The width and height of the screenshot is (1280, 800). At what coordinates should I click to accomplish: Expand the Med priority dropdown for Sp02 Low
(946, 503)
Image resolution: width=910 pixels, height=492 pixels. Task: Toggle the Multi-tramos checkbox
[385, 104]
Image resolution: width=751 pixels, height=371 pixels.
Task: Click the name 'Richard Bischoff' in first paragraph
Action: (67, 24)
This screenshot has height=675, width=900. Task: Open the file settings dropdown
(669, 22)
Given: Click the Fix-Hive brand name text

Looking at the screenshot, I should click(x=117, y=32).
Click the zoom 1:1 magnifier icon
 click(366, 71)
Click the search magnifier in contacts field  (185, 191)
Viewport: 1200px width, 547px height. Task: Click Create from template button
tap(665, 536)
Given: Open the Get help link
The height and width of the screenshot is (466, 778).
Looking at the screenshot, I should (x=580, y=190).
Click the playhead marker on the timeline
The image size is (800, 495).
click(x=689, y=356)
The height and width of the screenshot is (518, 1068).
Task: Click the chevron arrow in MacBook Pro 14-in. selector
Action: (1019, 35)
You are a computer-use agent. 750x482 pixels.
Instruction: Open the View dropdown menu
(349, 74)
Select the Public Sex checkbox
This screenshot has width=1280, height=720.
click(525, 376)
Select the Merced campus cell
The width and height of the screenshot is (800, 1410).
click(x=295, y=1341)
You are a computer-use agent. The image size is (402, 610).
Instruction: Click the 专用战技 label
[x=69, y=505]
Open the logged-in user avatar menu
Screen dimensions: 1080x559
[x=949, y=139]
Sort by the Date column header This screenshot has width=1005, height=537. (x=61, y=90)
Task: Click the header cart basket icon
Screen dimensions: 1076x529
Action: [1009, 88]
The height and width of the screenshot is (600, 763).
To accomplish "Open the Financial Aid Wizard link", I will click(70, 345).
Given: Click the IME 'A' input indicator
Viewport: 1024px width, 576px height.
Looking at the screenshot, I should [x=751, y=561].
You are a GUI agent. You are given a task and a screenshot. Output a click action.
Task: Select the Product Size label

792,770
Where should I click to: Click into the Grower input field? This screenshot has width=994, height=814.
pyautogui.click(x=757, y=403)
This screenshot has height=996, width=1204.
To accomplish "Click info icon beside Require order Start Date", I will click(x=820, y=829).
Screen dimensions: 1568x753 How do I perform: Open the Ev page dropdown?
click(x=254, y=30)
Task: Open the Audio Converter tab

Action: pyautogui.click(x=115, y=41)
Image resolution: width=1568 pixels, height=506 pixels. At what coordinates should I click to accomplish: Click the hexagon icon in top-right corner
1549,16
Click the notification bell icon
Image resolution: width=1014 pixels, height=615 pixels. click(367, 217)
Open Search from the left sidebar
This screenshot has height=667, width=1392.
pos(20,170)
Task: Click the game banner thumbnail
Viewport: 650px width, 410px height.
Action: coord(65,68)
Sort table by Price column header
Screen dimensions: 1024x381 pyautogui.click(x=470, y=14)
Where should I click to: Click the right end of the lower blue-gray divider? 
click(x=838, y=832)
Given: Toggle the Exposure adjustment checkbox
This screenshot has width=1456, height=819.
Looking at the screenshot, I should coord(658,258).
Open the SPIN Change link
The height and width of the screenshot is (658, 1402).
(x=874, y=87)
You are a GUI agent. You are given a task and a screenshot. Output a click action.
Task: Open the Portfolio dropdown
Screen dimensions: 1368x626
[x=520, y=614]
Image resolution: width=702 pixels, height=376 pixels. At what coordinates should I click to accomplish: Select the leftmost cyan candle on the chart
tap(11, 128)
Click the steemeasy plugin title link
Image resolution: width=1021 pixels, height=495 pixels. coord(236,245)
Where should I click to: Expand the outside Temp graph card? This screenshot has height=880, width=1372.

━━━━━━━━━━━━━━━━━━━━

**Your task**
Output the whole listing exactly.

**Exercise result**
The width and height of the screenshot is (1280, 800). At what coordinates should I click to accomplish: Expand the Med priority dropdown for Sp02 Low
(946, 503)
Image resolution: width=910 pixels, height=492 pixels. Task: Toggle the Multi-tramos checkbox
[385, 104]
Image resolution: width=751 pixels, height=371 pixels.
Task: Click the name 'Richard Bischoff' in first paragraph
Action: (67, 24)
This screenshot has height=675, width=900. Task: Open the file settings dropdown
(669, 22)
Given: Click the Fix-Hive brand name text

Looking at the screenshot, I should click(x=117, y=32).
Click the zoom 1:1 magnifier icon
 click(366, 71)
Click the search magnifier in contacts field  (185, 191)
Viewport: 1200px width, 547px height. Task: Click Create from template button
tap(665, 536)
Given: Open the Get help link
The height and width of the screenshot is (466, 778).
Looking at the screenshot, I should (x=580, y=190).
Click the playhead marker on the timeline
The image size is (800, 495).
click(x=689, y=356)
The height and width of the screenshot is (518, 1068).
Task: Click the chevron arrow in MacBook Pro 14-in. selector
Action: (1019, 35)
You are a computer-use agent. 750x482 pixels.
Instruction: Open the View dropdown menu
(349, 74)
Select the Public Sex checkbox
This screenshot has width=1280, height=720.
click(525, 376)
Select the Merced campus cell
The width and height of the screenshot is (800, 1410).
click(x=295, y=1341)
You are a computer-use agent. The image size is (402, 610).
Instruction: Click the 专用战技 label
[x=69, y=505]
Open the logged-in user avatar menu
Screen dimensions: 1080x559
[x=949, y=139]
Sort by the Date column header This screenshot has width=1005, height=537. (x=61, y=90)
Task: Click the header cart basket icon
Screen dimensions: 1076x529
Action: [1009, 88]
The height and width of the screenshot is (600, 763).
To accomplish "Open the Financial Aid Wizard link", I will click(70, 345).
Given: Click the IME 'A' input indicator
Viewport: 1024px width, 576px height.
Looking at the screenshot, I should [x=751, y=561].
You are a GUI agent. You are given a task and a screenshot. Output a click action.
Task: Select the Product Size label

792,770
Where should I click to: Click into the Grower input field? This screenshot has width=994, height=814.
pyautogui.click(x=757, y=403)
This screenshot has height=996, width=1204.
To accomplish "Click info icon beside Require order Start Date", I will click(x=820, y=829).
Screen dimensions: 1568x753 How do I perform: Open the Ev page dropdown?
click(x=254, y=30)
Task: Open the Audio Converter tab

Action: pyautogui.click(x=115, y=41)
Image resolution: width=1568 pixels, height=506 pixels. At what coordinates should I click to accomplish: Click the hexagon icon in top-right corner
1549,16
Click the notification bell icon
Image resolution: width=1014 pixels, height=615 pixels. click(367, 217)
Open Search from the left sidebar
This screenshot has height=667, width=1392.
pos(20,170)
Task: Click the game banner thumbnail
Viewport: 650px width, 410px height.
Action: coord(65,68)
Sort table by Price column header
Screen dimensions: 1024x381 pyautogui.click(x=470, y=14)
Where should I click to: Click the right end of the lower blue-gray divider? 
click(x=838, y=832)
Given: Toggle the Exposure adjustment checkbox
This screenshot has width=1456, height=819.
Looking at the screenshot, I should coord(658,258).
Open the SPIN Change link
The height and width of the screenshot is (658, 1402).
(x=874, y=87)
You are a GUI agent. You are given a task and a screenshot. Output a click action.
Task: Open the Portfolio dropdown
Screen dimensions: 1368x626
[x=520, y=614]
Image resolution: width=702 pixels, height=376 pixels. At what coordinates should I click to accomplish: Select the leftmost cyan candle on the chart
tap(11, 128)
Click the steemeasy plugin title link
Image resolution: width=1021 pixels, height=495 pixels. coord(236,245)
Where should I click to: Expand the outside Temp graph card? This screenshot has height=880, width=1372.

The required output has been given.